• [EXERCISE DESCRIPTION]
Reproduce the listing verbatim through the line with "is (1837, 610).".

──────── RECORDS FOR THIS EXERCISE

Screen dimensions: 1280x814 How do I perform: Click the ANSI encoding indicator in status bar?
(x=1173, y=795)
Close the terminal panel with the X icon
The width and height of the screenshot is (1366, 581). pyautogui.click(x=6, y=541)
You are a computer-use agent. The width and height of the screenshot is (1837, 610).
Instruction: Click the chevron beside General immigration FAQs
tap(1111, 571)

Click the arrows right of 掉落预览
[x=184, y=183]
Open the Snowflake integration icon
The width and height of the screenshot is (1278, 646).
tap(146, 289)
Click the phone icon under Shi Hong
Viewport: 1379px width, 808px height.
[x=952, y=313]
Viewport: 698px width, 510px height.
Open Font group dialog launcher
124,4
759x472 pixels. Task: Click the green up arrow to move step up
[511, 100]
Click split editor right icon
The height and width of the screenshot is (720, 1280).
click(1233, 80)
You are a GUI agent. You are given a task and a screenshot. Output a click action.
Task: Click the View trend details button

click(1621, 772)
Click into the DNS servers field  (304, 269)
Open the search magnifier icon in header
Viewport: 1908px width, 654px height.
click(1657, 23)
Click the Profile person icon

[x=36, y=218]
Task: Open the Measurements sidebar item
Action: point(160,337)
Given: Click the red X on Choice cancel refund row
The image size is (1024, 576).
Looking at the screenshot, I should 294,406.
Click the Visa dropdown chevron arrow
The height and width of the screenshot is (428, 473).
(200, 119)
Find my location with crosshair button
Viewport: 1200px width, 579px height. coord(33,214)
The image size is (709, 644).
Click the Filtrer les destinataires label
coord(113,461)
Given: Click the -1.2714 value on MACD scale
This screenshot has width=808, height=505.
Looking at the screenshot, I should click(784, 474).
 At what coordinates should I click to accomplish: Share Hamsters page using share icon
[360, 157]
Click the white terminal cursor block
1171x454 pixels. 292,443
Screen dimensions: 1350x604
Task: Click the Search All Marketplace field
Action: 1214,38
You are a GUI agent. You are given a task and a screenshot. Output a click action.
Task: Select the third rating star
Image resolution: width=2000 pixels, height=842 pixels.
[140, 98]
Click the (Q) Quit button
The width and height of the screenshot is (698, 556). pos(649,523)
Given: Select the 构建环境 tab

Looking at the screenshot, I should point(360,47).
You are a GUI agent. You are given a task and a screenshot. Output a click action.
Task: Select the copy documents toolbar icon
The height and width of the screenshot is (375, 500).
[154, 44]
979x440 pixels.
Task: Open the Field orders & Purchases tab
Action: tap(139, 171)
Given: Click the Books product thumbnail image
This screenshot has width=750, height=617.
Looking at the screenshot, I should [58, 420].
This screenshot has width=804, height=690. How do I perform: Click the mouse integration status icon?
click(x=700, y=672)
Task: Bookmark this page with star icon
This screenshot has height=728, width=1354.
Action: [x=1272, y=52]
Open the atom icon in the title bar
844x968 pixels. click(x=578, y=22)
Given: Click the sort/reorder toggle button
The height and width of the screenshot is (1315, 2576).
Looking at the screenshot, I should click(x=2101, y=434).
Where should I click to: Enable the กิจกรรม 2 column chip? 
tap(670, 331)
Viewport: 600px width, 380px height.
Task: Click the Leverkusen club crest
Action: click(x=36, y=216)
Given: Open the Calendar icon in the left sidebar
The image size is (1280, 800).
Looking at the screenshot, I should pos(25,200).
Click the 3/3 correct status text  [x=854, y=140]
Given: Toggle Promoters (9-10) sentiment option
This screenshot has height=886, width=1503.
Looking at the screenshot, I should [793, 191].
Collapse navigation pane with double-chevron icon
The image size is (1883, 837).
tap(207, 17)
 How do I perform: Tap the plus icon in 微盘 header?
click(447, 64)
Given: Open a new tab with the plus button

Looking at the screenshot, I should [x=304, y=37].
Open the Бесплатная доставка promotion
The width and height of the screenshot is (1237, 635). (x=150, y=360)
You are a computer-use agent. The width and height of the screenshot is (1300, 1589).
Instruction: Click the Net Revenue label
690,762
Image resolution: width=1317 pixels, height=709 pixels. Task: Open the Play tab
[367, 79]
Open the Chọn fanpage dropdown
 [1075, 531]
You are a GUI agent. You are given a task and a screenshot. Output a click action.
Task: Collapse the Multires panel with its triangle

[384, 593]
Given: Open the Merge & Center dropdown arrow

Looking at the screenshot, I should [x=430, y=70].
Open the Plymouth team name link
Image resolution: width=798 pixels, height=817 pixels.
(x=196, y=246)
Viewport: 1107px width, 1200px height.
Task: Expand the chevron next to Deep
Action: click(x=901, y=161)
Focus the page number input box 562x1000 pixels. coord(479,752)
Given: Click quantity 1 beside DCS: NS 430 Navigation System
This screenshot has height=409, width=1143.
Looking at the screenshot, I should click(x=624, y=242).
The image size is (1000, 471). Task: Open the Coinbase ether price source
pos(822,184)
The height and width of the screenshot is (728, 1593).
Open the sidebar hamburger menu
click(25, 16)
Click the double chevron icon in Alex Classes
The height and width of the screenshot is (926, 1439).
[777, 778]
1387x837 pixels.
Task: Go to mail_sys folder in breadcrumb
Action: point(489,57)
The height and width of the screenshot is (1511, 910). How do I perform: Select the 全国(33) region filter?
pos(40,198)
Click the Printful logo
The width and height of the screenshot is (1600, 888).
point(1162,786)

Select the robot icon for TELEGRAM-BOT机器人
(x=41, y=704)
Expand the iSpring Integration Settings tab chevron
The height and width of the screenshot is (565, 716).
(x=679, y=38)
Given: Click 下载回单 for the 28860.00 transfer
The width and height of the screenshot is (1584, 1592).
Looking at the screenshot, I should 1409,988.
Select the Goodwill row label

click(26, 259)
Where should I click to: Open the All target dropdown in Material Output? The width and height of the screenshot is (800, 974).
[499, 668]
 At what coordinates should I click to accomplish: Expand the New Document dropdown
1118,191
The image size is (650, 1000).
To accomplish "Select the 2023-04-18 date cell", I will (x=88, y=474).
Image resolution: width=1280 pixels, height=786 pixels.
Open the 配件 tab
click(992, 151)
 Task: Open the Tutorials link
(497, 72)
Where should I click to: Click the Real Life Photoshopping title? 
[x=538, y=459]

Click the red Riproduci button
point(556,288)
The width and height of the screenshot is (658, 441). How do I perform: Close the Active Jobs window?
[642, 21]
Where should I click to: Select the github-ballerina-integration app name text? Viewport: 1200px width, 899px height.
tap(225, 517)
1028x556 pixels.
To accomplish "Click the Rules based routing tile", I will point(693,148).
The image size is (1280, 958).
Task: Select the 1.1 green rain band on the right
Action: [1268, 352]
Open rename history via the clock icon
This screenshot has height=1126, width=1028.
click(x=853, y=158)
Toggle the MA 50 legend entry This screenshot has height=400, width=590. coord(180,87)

────────────────

• [WRITTEN SOLUTION]
Screen dimensions: 1280x814 How do I perform: Click the ANSI encoding indicator in status bar?
(x=1173, y=795)
Close the terminal panel with the X icon
The width and height of the screenshot is (1366, 581). pyautogui.click(x=6, y=541)
You are a computer-use agent. The width and height of the screenshot is (1837, 610).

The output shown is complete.